Search the entries for lines with the string "computer" and say how many there are, giving only the number.
====== RECORDS FOR PROCESSING
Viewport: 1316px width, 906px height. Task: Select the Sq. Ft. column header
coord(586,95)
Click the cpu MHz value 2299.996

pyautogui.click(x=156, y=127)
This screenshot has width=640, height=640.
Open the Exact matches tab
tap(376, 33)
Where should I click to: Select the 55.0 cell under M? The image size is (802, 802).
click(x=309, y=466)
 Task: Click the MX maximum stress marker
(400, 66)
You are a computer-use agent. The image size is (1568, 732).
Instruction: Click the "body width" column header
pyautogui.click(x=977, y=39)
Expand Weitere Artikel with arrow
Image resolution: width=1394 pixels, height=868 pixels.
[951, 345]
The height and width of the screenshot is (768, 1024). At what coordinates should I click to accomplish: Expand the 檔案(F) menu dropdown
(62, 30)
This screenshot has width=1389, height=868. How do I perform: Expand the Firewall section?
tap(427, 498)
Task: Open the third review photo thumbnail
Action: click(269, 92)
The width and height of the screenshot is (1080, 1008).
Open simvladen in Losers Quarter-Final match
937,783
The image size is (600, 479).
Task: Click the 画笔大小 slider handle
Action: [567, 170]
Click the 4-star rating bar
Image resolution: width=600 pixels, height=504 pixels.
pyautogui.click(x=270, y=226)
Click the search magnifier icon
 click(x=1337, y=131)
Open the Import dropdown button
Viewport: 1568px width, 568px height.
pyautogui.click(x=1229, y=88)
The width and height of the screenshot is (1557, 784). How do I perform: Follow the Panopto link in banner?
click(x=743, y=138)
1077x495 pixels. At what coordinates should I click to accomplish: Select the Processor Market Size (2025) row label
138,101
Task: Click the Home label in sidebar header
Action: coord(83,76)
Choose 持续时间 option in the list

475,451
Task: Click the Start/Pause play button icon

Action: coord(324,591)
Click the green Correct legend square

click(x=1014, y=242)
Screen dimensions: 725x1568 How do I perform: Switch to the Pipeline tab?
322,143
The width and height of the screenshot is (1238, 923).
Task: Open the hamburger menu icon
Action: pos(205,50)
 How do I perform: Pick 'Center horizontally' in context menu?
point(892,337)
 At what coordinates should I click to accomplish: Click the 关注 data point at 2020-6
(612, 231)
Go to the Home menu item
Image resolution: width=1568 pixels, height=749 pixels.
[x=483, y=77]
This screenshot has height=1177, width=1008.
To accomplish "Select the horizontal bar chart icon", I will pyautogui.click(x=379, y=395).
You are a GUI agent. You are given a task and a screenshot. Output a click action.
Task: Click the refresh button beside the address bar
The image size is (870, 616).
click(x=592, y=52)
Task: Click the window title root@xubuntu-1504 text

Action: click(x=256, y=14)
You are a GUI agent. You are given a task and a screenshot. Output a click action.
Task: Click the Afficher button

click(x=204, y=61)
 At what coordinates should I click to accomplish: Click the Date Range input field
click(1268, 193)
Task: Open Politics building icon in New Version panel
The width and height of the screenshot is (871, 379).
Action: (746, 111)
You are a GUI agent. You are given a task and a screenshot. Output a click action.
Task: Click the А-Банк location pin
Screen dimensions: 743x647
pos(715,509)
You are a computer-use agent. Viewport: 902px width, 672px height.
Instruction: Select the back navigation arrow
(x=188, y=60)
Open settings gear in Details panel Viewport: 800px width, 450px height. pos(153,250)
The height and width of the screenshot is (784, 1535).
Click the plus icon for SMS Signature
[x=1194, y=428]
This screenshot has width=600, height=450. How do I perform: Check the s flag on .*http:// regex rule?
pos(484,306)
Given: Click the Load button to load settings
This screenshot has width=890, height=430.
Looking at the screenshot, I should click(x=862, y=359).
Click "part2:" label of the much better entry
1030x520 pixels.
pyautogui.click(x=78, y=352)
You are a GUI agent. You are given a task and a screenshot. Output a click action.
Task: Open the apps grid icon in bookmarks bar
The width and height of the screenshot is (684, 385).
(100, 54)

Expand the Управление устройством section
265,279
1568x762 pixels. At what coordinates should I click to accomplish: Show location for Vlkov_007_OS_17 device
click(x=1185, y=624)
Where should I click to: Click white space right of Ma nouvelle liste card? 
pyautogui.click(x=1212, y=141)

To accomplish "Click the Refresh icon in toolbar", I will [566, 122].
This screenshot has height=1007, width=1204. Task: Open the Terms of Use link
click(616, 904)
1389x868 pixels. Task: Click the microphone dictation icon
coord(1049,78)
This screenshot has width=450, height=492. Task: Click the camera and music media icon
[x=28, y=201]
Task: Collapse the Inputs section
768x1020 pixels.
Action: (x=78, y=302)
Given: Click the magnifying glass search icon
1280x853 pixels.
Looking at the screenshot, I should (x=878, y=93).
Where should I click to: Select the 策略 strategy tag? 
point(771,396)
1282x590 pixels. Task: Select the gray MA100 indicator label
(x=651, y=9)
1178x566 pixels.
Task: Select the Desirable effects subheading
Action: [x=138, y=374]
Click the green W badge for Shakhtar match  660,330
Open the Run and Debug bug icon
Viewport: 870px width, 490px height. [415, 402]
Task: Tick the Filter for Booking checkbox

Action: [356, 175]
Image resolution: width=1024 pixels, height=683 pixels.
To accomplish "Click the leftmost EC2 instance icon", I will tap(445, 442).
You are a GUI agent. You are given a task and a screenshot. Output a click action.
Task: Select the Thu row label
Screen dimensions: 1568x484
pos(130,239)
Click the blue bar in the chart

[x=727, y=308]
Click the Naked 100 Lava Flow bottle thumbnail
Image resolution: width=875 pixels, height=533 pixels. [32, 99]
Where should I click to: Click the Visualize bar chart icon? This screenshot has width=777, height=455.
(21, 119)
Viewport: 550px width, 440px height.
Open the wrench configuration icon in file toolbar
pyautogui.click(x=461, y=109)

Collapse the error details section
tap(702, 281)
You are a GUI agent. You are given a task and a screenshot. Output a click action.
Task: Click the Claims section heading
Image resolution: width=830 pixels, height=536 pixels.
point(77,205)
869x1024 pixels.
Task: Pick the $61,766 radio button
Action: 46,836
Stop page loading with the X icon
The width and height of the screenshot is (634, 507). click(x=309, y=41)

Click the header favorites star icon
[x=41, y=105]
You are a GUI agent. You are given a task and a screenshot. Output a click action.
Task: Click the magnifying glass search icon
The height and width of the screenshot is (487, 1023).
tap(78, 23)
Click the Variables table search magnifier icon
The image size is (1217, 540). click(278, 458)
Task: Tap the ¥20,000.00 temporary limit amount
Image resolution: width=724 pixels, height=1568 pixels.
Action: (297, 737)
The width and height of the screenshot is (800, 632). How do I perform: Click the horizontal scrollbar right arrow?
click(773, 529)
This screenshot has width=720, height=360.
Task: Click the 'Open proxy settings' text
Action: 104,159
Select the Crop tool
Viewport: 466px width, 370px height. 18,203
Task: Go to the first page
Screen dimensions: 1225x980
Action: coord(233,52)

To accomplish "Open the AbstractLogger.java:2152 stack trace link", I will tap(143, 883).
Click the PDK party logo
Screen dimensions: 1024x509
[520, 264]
============
RESULT: 2